The reason I say this is that in my experience replication isn't smart enough to deal with the problems that can arise when you bring a remote site back online (or when you decide to add a new site to the overall network).
Replication is fine for this kind of thing if you only have 2 or 3 different databases but if you are talking about lots of different locations that can be online/offline at any time, and information can be added (or deleted or amended) at any of those locations, it won't take you long to get something into a confused state. It's not a very technically satisfying thing to say, but you will always be able to think of special cases where you wouldn't want the replication to do what it will, by design, want to do.
If you're only dealing with 2 databases then obviously the replication problems become much more straightforward and you will probably find that you can use merge replication for the job (though you have to watch your database design).
I've just bought a second-hand copy of the Apress SQL Server 2005 Replication Bible (not in the office so don't have the author to hand but it's a well-recommended, monster tome) - within the first couple of chapters I began to realise that replication is not a magic bullet solution if you're really changing data at two (or more) ends. :-)
这通常称为公文包模型,您可以使用
适用于 ADO.NET 的 Microsoft 同步服务
This is usualy called a briefcase model, you can use the
Microsoft Synchronization Services for ADO.NET
您应该查看 Microsoft 同步框架。
从头开始自己构建偶尔离线的解决方案是一项复杂的任务。 在我的职业生涯中,我见过许多优秀的开发团队把事情搞砸了。 我并不是说您自己构建它会遇到问题,但为什么不使用已经存在的东西呢? 如果您发现它不能满足您的需求,您可能会更好地了解如何编写自己的解决方案。
代价是您必须学习同步框架,但有些示例您可能可以立即利用。
You should look at the Microsoft Sync Framework.
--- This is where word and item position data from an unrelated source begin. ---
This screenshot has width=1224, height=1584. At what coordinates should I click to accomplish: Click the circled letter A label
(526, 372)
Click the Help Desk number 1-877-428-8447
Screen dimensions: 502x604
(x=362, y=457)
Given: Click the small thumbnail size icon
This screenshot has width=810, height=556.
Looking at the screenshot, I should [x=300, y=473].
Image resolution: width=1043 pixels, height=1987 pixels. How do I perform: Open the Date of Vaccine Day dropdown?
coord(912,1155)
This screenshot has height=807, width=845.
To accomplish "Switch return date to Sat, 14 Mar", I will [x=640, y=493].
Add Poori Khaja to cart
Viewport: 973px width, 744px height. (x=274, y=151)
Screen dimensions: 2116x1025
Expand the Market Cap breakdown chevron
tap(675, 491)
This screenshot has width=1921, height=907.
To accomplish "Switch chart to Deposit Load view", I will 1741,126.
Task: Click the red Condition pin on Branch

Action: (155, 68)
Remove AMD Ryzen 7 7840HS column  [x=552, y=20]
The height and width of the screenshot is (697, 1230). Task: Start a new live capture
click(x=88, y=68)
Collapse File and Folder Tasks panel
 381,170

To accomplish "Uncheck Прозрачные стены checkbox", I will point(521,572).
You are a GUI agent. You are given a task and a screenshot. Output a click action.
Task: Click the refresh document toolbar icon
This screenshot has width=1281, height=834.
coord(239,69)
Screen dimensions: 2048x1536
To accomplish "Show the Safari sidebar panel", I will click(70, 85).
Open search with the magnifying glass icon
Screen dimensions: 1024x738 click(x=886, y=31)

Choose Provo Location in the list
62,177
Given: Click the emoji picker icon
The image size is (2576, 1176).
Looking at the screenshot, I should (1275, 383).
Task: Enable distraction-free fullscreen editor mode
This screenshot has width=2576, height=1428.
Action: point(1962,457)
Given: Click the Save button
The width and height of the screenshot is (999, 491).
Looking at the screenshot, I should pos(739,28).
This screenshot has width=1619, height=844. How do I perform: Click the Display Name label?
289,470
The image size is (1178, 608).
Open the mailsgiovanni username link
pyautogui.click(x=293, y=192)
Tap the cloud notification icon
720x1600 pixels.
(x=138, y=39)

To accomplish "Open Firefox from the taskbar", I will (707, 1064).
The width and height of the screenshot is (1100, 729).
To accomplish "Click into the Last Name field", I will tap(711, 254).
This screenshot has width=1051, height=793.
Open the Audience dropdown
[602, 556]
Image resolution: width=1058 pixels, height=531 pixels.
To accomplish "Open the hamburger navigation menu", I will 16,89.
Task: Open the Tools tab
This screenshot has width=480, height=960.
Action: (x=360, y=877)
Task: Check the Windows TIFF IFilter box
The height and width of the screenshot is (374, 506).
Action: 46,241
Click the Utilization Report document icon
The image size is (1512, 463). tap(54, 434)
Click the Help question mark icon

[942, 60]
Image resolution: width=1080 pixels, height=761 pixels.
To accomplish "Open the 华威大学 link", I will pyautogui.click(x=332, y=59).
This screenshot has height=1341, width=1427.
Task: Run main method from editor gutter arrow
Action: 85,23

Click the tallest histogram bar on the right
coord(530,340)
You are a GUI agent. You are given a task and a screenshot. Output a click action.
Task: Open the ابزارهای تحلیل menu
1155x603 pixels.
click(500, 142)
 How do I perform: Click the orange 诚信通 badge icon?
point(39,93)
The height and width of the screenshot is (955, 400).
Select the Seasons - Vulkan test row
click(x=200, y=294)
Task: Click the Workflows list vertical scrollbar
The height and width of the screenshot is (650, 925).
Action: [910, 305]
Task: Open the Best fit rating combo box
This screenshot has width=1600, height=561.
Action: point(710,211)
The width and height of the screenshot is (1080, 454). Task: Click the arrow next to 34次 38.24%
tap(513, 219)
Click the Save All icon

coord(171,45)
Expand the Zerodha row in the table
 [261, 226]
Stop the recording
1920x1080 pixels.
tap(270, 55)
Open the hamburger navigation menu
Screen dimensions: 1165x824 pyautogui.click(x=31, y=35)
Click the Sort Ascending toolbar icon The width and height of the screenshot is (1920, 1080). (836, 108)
Building an occasionally offline solution yourself from scratch is a complex undertaking. In my career I have seen many good development teams mess it up. I'm not saying that you would have problems building it yourself, but why not use something that already exists? And if you find it doesn't meet your needs, you will probably have a better understanding of how to code your own solution.
The tradeoff is that you would have to learn the Synch Framework, but there are samples that you could probably leverage immediately.